Depuis l’adoption, le 21 mai 2001, de la loi Taubira, dont l’article 2 stipule que « les programmes scolaires et les programmes de recherche en histoire et en sciences humaines accorderont à la traite négrière et à l’esclavage la place conséquente qu’ils méritent[1] », l’enseignement de l’histoire de ces questions a vu s’accroître la place qui lui est accordée. De nombreuses publications tant savantes que destinées à la jeunesse ont été publiées, des ressources pédagogiques ont été mises en ligne. Et un concours national, appelé « La flamme de l’égalité », valorise les projets pédagogiques mis en œuvre dans des écoles, des collèges et des lycées. Toutefois, la place de cet enseignement demeure fragile, comme l’a montré la note de la Fondation pour la mémoire de l’esclavage[2].
Quelques réflexions sur l’enseignement en France de l’histoire des traites, de l’esclavage colonial et de leurs abolitions.

Fresque « À la mémoire des esclaves », détail d’une fresque réalisée par des élèves de Kamel Chabane et de Constance Lagrange du collège Flaubert à Paris (XIIIème arrondissement), 2020.
Les fluctuations des prescriptions scolaires[3]
- Une question présente dans les programmes nationaux d’histoire …
La demande sociale en faveur d’une place plus importante accordée à l’histoire des traites et de l’esclavage colonial s’est exprimée avec vigueur en 1998, lors de la célébration du cent-cinquantenaire de la deuxième abolition de l’esclavage. En conséquence, les programmes scolaires des classes de 5e et de 4e dans les départements d’outre-mer ont été « adaptés » en 2000[4] : il était prescrit d’apporter aux élèves de Guadeloupe, de Martinique, de Guyane et de La Réunion des développements sur la traite, l’esclavage et l’économie coloniale locale. Cependant, cette modification n’affectait pas les programmes nationaux, comme s’il s’agissait d’une singularité de l’histoire des départements d’outre-mer. En revanche, la portée de la loi du 21 mai 2001 est bien nationale et les programmes de l’école, du collège et du lycée ont été successivement modifiés.
A l’école primaire, dès 2002, les programmes font référence à l’apparition d’une « nouvelle forme d’esclavage avec la traite des Noirs », et « l’abolition de l’esclavage en 1848 » fait partie des « repères chronologiques ». L’étude « des esclaves dans les plantations » fait explicitement partie des questions à traiter en classe de CM1[5].
Dans le Secondaire, les programmes nationaux sont également réécrits. Au collège, les programmes de 2008 prévoyaient un chapitre complet sur l’histoire de la traite et de l’esclavage à l’époque moderne en classe de 4e [6]. Ces programmes filaient la thématique de l’esclavage dans la longue durée, en la déclinant aussi bien en classe de 6e que de 5e[7]. Le statut des esclaves à Athènes apparaît comme une limite de la démocratie et « l’afflux d’esclaves » à Rome est mis en relation avec la formation d’un vaste empire et la fin de la République. L’étude des « traites orientale, transsaharienne et interne à l’Afrique noire » occupe une bonne part des trois heures consacrées dans l’année 5e à un « regard sur l’Afrique ». Au lycée professionnel, en classe de seconde, depuis 2009-2010, un chapitre est consacré au « premier empire colonial français, XVIe-XVIIIe siècle[8] ».

—————

» CONSIGNE
Recopiez fidèlement le passage de l'extrait sur l'enseignement de l'histoire de l'esclavage qui commence aux mots « Depuis l’adoption, le » et s'arrête après « mémoire de l’esclavage[2]. ».

» DONNÉES PRÉSENTÉES
—————

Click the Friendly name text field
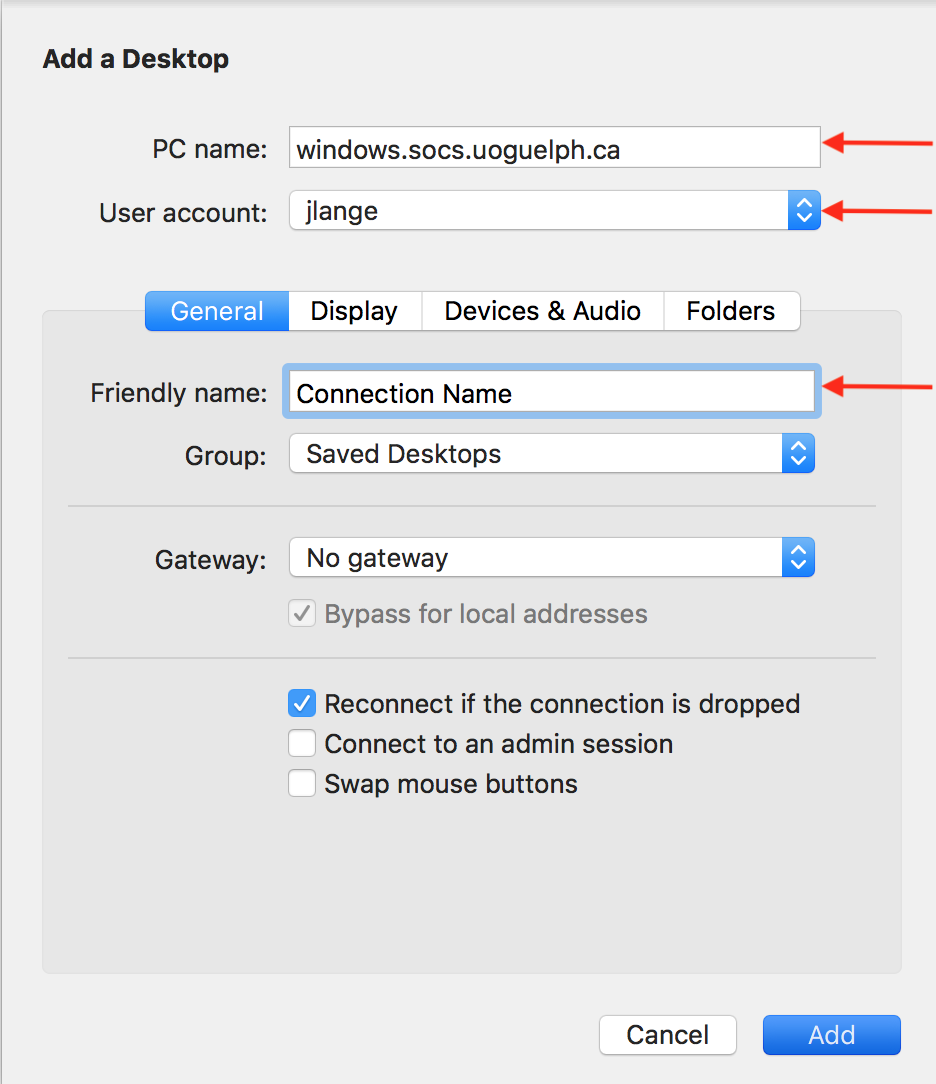936x1084 pixels. pos(550,393)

—————

» EN RÉPONSE
Depuis l’adoption, le 21 mai 2001, de la loi Taubira, dont l’article 2 stipule que « les programmes scolaires et les programmes de recherche en histoire et en sciences humaines accorderont à la traite négrière et à l’esclavage la place conséquente qu’ils méritent[1] », l’enseignement de l’histoire de ces questions a vu s’accroître la place qui lui est accordée. De nombreuses publications tant savantes que destinées à la jeunesse ont été publiées, des ressources pédagogiques ont été mises en ligne. Et un concours national, appelé « La flamme de l’égalité », valorise les projets pédagogiques mis en œuvre dans des écoles, des collèges et des lycées. Toutefois, la place de cet enseignement demeure fragile, comme l’a montré la note de la Fondation pour la mémoire de l’esclavage[2].